> **Exercise**:
Although the entries contain pictures, only their words should be duplicated exactly.
+ + + +
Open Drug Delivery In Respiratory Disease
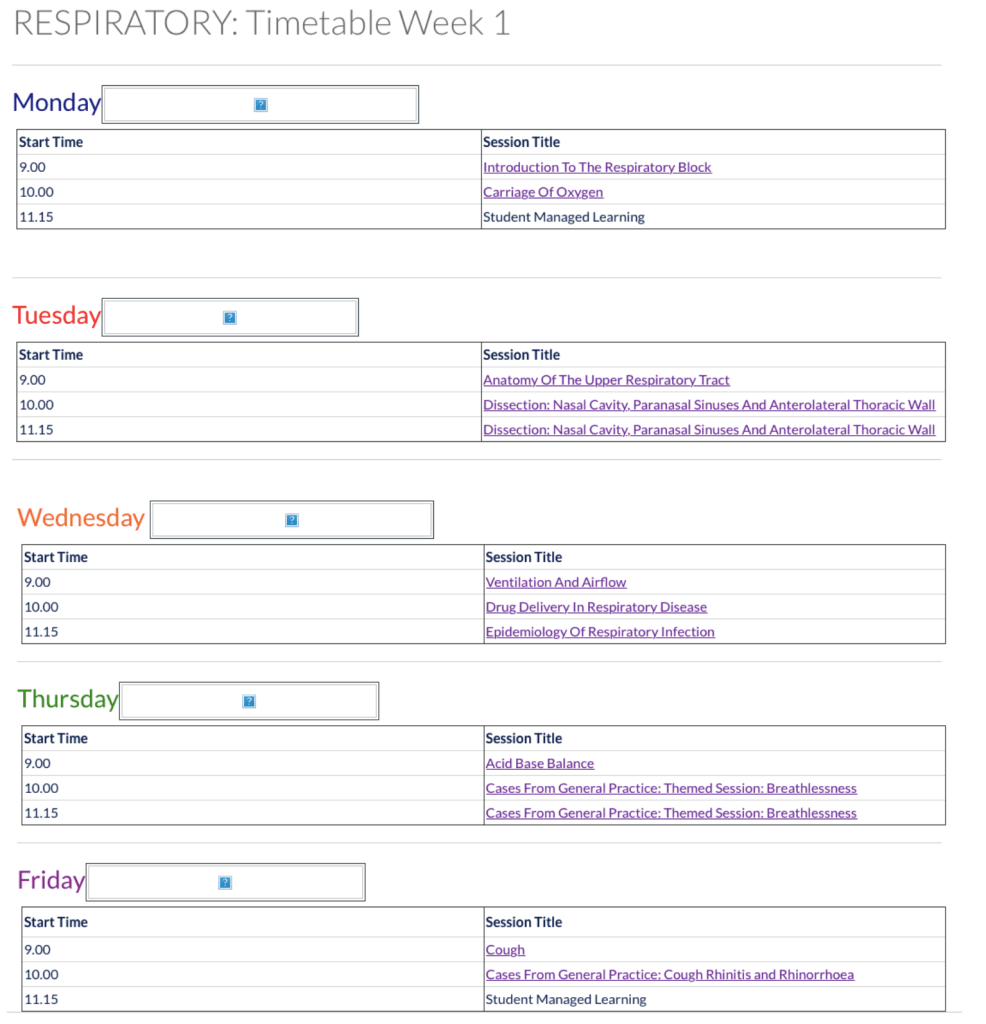The width and height of the screenshot is (986, 1024). coord(596,608)
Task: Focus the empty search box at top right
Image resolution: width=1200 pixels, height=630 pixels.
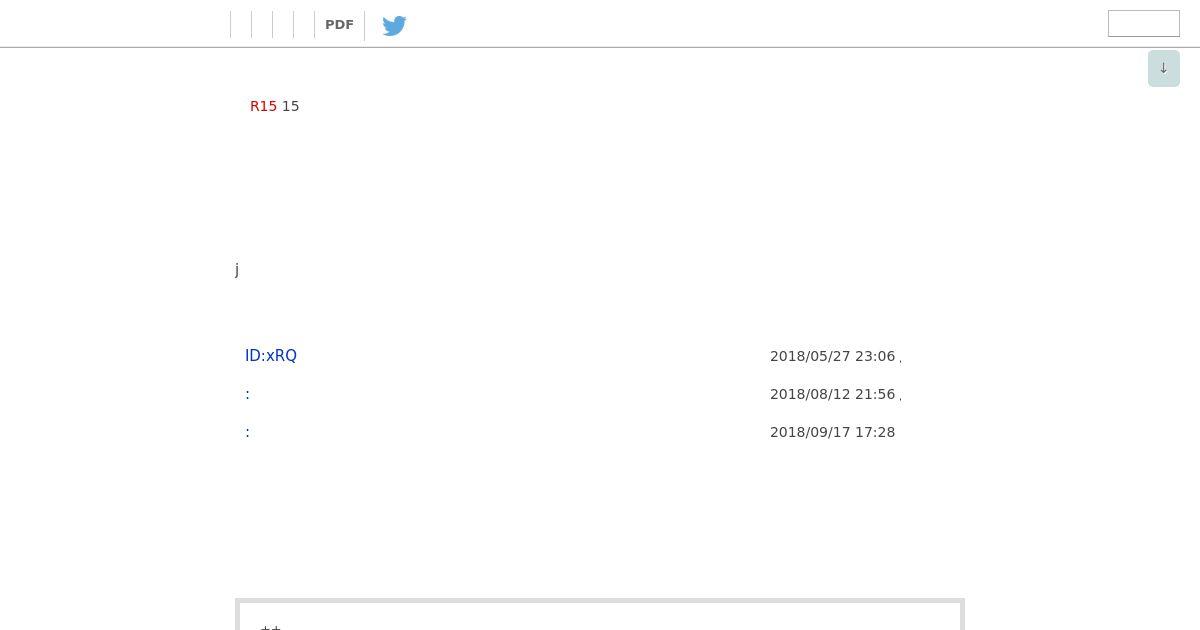Action: pos(1144,24)
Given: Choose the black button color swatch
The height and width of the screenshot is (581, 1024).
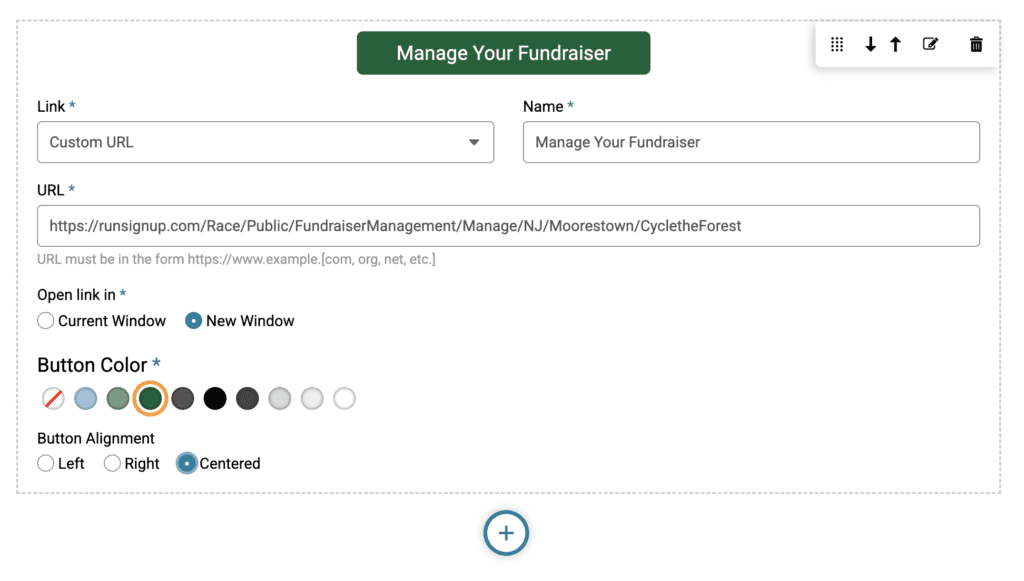Looking at the screenshot, I should (215, 398).
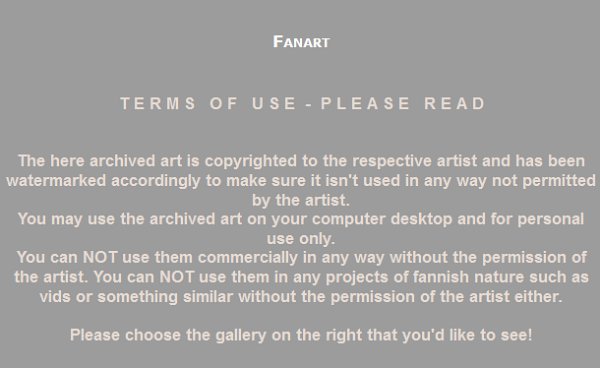Click the 'NOT' before 'use them commercially'
This screenshot has width=600, height=368.
point(100,257)
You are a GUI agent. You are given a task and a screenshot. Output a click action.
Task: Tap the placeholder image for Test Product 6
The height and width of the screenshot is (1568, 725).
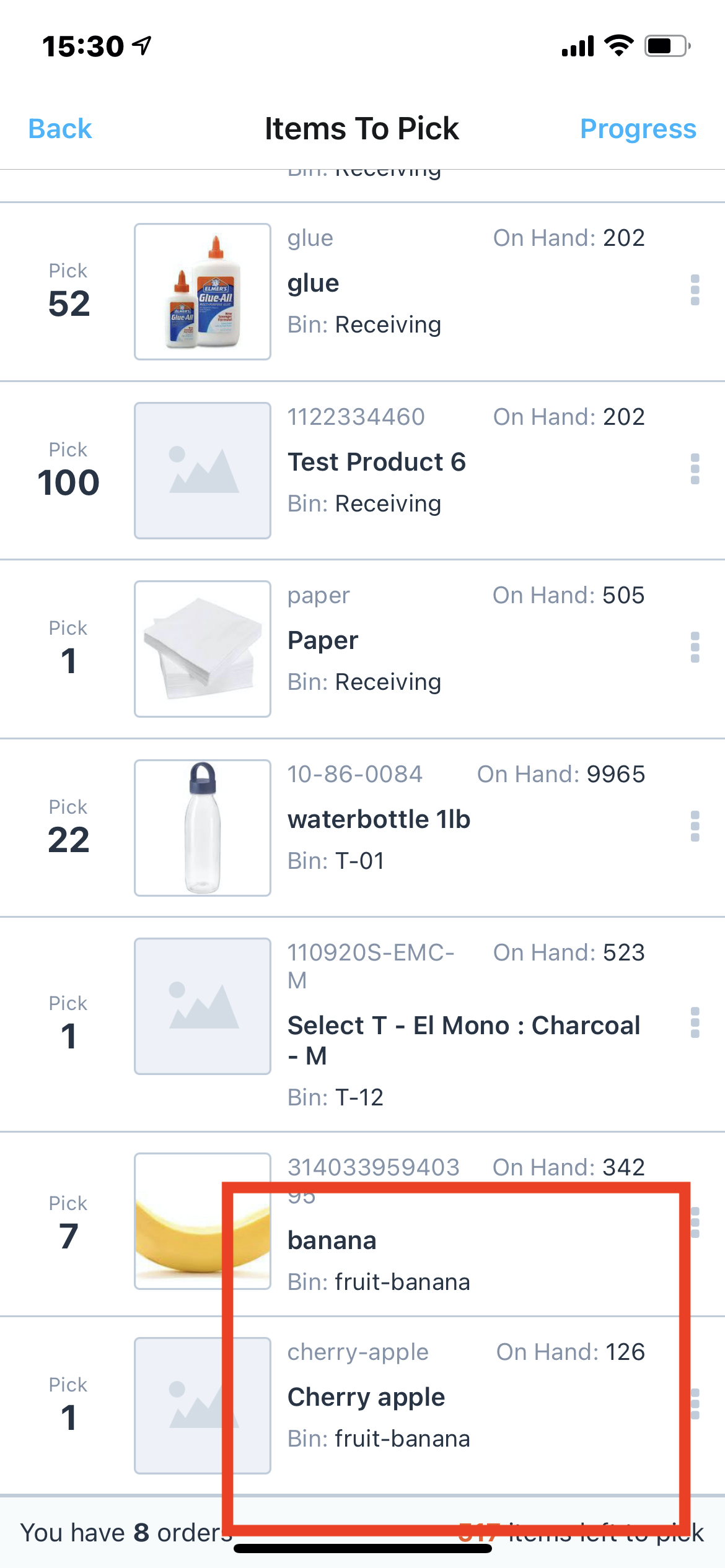click(x=203, y=471)
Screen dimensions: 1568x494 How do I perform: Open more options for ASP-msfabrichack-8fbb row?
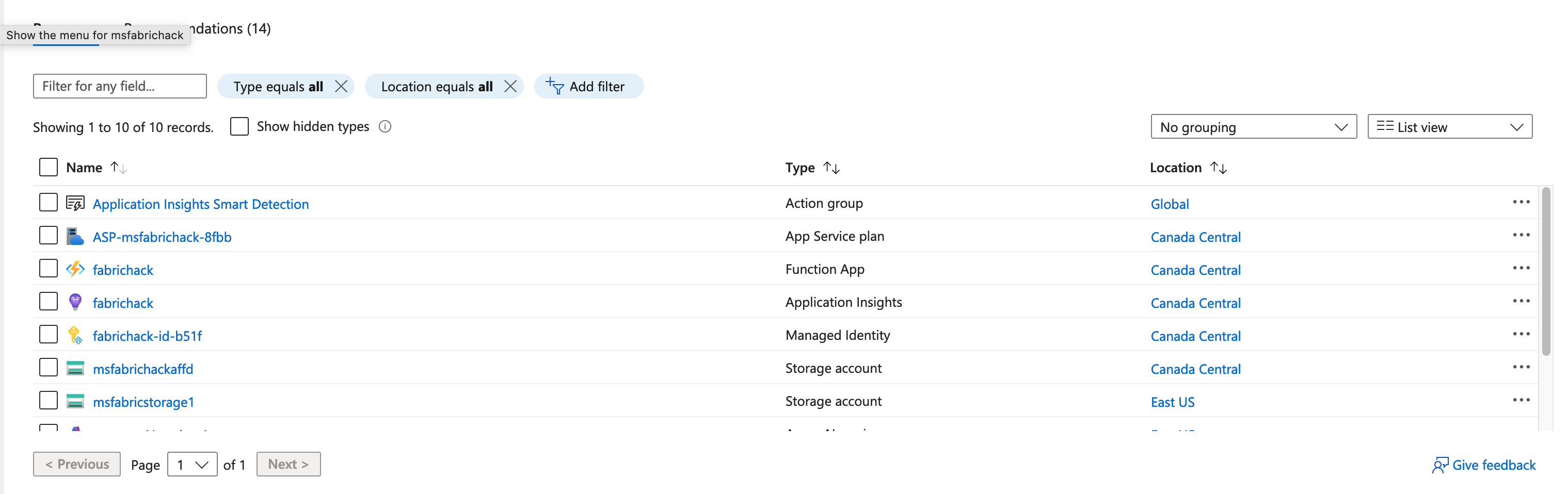tap(1521, 236)
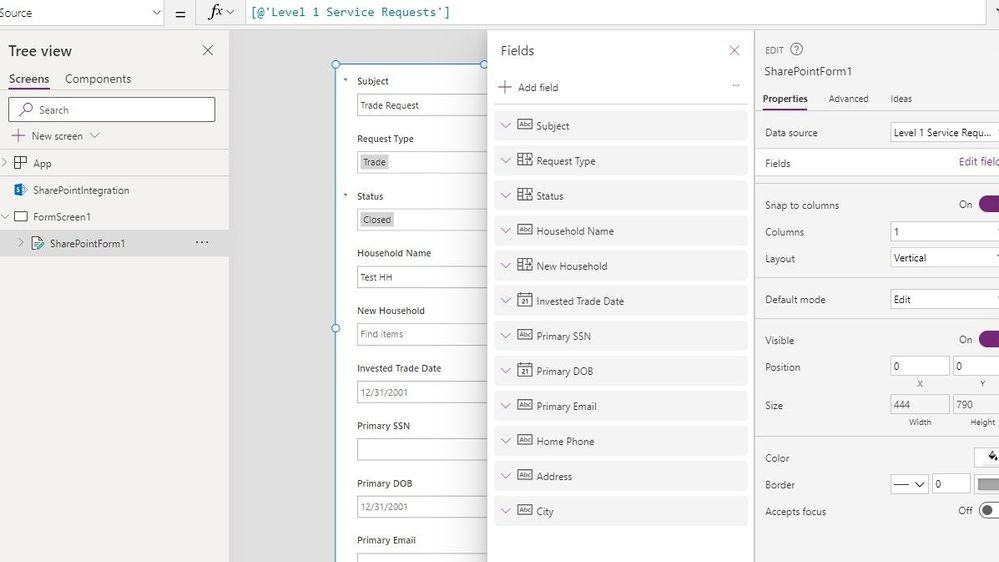Expand SharePointForm1 in tree view
999x562 pixels.
tap(21, 243)
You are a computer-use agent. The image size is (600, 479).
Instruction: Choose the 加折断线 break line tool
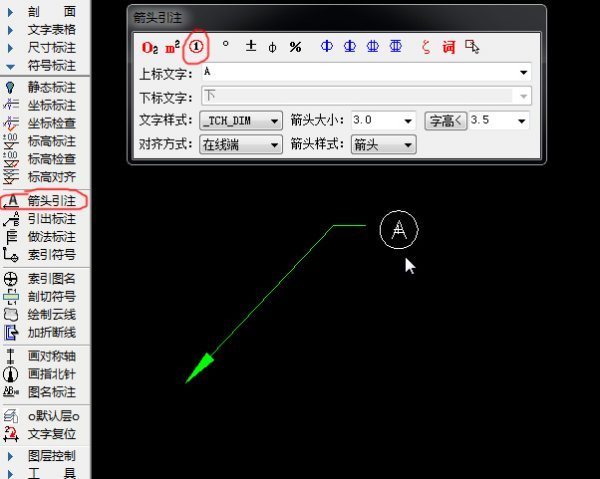click(x=51, y=332)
+ + + +
> **Solved problem**:
Open Drug Delivery In Respiratory Disease
The width and height of the screenshot is (986, 1024). coord(596,608)
Task: Focus the empty search box at top right
Image resolution: width=1200 pixels, height=630 pixels.
Action: pos(1144,24)
Given: Choose the black button color swatch
The height and width of the screenshot is (581, 1024).
Looking at the screenshot, I should (215, 398).
Click the 'NOT' before 'use them commercially'
This screenshot has width=600, height=368.
point(100,257)
You are a GUI agent. You are given a task and a screenshot. Output a click action.
Task: Tap the placeholder image for Test Product 6
The height and width of the screenshot is (1568, 725).
click(x=203, y=471)
Screen dimensions: 1568x494 How do I perform: Open more options for ASP-msfabrichack-8fbb row?
tap(1521, 236)
Expand SharePointForm1 in tree view
999x562 pixels.
tap(21, 243)
You are a computer-use agent. The image size is (600, 479).
Instruction: Choose the 加折断线 break line tool
click(x=51, y=332)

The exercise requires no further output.